**What the exercise asks:**
Go through the lines below and retype each one exactly.

**Record extracts:**
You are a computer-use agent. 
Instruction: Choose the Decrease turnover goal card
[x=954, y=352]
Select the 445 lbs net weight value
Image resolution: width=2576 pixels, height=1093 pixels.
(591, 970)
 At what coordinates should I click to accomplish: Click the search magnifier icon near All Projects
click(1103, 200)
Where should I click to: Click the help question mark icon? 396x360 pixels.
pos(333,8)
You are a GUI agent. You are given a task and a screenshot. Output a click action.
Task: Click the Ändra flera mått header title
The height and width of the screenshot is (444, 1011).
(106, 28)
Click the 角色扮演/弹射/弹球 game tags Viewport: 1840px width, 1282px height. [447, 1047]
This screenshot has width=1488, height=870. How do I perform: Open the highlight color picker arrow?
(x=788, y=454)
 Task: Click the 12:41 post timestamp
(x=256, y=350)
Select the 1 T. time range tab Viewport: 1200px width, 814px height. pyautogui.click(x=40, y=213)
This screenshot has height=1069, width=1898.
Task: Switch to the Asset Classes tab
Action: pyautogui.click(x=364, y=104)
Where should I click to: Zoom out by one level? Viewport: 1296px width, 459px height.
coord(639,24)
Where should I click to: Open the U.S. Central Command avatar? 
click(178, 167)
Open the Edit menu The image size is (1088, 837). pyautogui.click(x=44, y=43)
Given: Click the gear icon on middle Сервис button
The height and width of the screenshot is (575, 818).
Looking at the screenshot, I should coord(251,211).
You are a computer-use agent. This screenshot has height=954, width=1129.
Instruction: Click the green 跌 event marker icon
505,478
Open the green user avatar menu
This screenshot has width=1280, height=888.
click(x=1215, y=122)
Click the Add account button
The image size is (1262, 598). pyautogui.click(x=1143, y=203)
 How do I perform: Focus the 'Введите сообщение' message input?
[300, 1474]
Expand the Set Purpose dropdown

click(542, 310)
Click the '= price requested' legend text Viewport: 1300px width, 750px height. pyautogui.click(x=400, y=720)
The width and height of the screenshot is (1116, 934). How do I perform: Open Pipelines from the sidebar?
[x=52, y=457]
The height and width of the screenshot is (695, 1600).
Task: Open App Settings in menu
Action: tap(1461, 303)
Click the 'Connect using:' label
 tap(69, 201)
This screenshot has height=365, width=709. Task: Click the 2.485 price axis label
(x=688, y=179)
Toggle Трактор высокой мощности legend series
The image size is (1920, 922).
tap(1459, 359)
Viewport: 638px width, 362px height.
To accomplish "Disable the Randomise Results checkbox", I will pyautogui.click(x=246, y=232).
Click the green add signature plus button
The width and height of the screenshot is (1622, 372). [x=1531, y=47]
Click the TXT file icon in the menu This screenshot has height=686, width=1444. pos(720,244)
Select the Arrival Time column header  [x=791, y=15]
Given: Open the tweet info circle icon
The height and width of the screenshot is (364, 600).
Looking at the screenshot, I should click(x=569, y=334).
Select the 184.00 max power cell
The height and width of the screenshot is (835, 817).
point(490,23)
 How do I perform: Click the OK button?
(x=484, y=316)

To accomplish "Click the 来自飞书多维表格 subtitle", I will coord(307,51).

**Task solution:**
You are a computer-use agent. 
Instruction: Choose the Decrease turnover goal card
[x=954, y=352]
Select the 445 lbs net weight value
Image resolution: width=2576 pixels, height=1093 pixels.
(591, 970)
 At what coordinates should I click to accomplish: Click the search magnifier icon near All Projects
click(1103, 200)
Where should I click to: Click the help question mark icon? 396x360 pixels.
pos(333,8)
You are a GUI agent. You are given a task and a screenshot. Output a click action.
Task: Click the Ändra flera mått header title
The height and width of the screenshot is (444, 1011).
(106, 28)
Click the 角色扮演/弹射/弹球 game tags Viewport: 1840px width, 1282px height. [447, 1047]
This screenshot has width=1488, height=870. How do I perform: Open the highlight color picker arrow?
(x=788, y=454)
 Task: Click the 12:41 post timestamp
(x=256, y=350)
Select the 1 T. time range tab Viewport: 1200px width, 814px height. pyautogui.click(x=40, y=213)
This screenshot has height=1069, width=1898.
Task: Switch to the Asset Classes tab
Action: pyautogui.click(x=364, y=104)
Where should I click to: Zoom out by one level? Viewport: 1296px width, 459px height.
coord(639,24)
Where should I click to: Open the U.S. Central Command avatar? 
click(178, 167)
Open the Edit menu The image size is (1088, 837). pyautogui.click(x=44, y=43)
Given: Click the gear icon on middle Сервис button
The height and width of the screenshot is (575, 818).
Looking at the screenshot, I should coord(251,211).
You are a computer-use agent. This screenshot has height=954, width=1129.
Instruction: Click the green 跌 event marker icon
505,478
Open the green user avatar menu
This screenshot has width=1280, height=888.
click(x=1215, y=122)
Click the Add account button
The image size is (1262, 598). pyautogui.click(x=1143, y=203)
 How do I perform: Focus the 'Введите сообщение' message input?
[300, 1474]
Expand the Set Purpose dropdown

click(542, 310)
Click the '= price requested' legend text Viewport: 1300px width, 750px height. pyautogui.click(x=400, y=720)
The width and height of the screenshot is (1116, 934). How do I perform: Open Pipelines from the sidebar?
[x=52, y=457]
The height and width of the screenshot is (695, 1600).
Task: Open App Settings in menu
Action: tap(1461, 303)
Click the 'Connect using:' label
 tap(69, 201)
This screenshot has height=365, width=709. Task: Click the 2.485 price axis label
(x=688, y=179)
Toggle Трактор высокой мощности legend series
The image size is (1920, 922).
tap(1459, 359)
Viewport: 638px width, 362px height.
To accomplish "Disable the Randomise Results checkbox", I will pyautogui.click(x=246, y=232).
Click the green add signature plus button
The width and height of the screenshot is (1622, 372). [x=1531, y=47]
Click the TXT file icon in the menu This screenshot has height=686, width=1444. pos(720,244)
Select the Arrival Time column header  [x=791, y=15]
Given: Open the tweet info circle icon
The height and width of the screenshot is (364, 600).
Looking at the screenshot, I should click(x=569, y=334).
Select the 184.00 max power cell
The height and width of the screenshot is (835, 817).
point(490,23)
 How do I perform: Click the OK button?
(x=484, y=316)

To accomplish "Click the 来自飞书多维表格 subtitle", I will coord(307,51).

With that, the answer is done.